I believe that, for numerous folk, the assurance of their faith becomes a tangible reality because they accept the life, crucifixion and resurrection of Jesus for themselves. Others, however, see happiness as being dependent on our circumstances, of how life is treating us, how successful we are and a host of other seeming essentials to being ‘happy’. What if we redefined the word ‘happiness’ with a qualification of our attitude to ourselves; how we handle our circumstances and those things which cross our path which endeavour to pull us down and rob us of our faith and ability to persevere when everything seems to be against us. The happiness which is securely seated in our hearts is unshakeable. It is neither fleeting nor superficial. It is firmly based, so much so, that it rides out the storms and whatever difficulties we find ourselves in. Happiness sustains our hope and hope sustains our happiness. It reveals a contentment of the soul. Trust and patience replace the agitation which conflicts with happiness. Life in general takes on new dimensions when we realise the true depth of happiness.
Happiness and bitterness cannot walk side by side. It cannot accommodate the self-indulgence of emotions which evolve out of anger, revenge or self-destruction either towards ourselves or someone else. Happiness has been given to us by the Giver of life and is embodied in the life which flows from the cross.

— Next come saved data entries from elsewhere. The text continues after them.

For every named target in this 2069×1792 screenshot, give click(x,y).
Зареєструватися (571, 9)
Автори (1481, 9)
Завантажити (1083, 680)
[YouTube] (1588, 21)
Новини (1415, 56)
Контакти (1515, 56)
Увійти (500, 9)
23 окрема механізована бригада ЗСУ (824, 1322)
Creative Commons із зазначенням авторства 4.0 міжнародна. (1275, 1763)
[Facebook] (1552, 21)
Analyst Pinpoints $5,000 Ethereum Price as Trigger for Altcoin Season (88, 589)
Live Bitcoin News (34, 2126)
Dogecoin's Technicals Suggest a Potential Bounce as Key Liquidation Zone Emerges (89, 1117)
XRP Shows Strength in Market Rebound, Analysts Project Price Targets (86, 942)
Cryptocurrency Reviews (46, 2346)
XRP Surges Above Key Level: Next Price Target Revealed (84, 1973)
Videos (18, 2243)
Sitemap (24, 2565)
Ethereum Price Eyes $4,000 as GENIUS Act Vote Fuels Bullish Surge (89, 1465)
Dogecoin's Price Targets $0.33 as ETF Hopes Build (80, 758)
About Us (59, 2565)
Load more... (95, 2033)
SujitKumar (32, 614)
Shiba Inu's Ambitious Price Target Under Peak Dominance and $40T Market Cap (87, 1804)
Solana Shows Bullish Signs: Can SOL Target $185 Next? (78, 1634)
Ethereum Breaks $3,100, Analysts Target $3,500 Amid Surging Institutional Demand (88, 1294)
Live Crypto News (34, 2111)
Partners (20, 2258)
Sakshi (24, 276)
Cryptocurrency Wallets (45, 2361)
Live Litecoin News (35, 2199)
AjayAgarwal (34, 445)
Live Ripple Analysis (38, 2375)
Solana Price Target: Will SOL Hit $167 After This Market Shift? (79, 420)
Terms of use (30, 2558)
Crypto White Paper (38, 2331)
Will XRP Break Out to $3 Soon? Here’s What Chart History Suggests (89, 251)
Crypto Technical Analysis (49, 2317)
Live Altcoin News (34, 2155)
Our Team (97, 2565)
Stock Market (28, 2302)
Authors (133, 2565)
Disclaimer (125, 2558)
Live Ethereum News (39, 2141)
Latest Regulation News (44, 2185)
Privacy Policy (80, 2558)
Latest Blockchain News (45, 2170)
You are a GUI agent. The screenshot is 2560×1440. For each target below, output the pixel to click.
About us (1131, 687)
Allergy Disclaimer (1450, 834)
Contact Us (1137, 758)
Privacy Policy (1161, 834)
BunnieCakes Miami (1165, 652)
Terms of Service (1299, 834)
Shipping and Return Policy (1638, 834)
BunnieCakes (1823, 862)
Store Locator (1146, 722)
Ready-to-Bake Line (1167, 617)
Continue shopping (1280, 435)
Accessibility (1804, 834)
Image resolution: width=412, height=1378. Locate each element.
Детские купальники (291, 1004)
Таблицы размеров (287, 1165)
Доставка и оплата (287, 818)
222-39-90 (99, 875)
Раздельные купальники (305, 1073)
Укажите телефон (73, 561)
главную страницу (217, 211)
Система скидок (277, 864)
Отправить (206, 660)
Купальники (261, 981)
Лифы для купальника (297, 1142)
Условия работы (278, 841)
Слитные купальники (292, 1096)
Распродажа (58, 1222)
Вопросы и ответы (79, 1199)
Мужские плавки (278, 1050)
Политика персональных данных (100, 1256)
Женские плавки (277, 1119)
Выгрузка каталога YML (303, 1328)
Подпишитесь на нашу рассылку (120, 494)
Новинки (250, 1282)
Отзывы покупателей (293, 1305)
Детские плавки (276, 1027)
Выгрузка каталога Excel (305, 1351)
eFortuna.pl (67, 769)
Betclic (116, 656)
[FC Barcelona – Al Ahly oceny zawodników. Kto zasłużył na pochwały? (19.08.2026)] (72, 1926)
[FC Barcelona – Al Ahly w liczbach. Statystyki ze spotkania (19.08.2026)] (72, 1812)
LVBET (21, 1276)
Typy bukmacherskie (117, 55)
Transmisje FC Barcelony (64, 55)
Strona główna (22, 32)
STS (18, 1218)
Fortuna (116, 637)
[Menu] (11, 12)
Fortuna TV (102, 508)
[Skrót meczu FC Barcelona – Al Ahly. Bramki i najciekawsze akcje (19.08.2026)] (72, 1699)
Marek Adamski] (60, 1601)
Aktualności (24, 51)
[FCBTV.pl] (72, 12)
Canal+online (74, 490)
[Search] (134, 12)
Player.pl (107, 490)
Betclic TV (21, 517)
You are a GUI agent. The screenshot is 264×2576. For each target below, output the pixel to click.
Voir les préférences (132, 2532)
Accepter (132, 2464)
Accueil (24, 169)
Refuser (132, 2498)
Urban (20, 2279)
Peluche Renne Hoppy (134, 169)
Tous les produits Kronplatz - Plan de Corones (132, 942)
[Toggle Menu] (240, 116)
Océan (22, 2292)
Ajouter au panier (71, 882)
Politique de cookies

Why do we not experience this ’happiness’? Jesus warned his disciples of coming trouble and said, ‘I have told you this so that my joy may be in you and that your joy may be complete.’ (John 15:11). This is this joy that is there when men set their hearts against you. I wondered if the simplicity of life has been replaced with the complicated working out of new and better ways of doing things. It is so easy to miss the point and remove the individual choice of being who we really are without conforming to the need for bigger and better ways of experiencing life’s attractions. In other words, can we really work ‘happiness’ out or is it to be found in the small and apparent irrelevancies of each day? Could it be found in a thought or a kindness which can be accepted or acted upon? Is it found in an appreciation that what we cannot change we can face with courage; we can resolve not to become entrenched and seek revenge. Do we know the meaning of, ‘in all things God works for the good of those who love him’? (Romans 8:28).
The cross makes it possible for God to always be with us and because of that even the most insignificant and mundane parts of our lives can contain the deep joy that will mean we can honestly sing, ‘And now I am happy all the day.’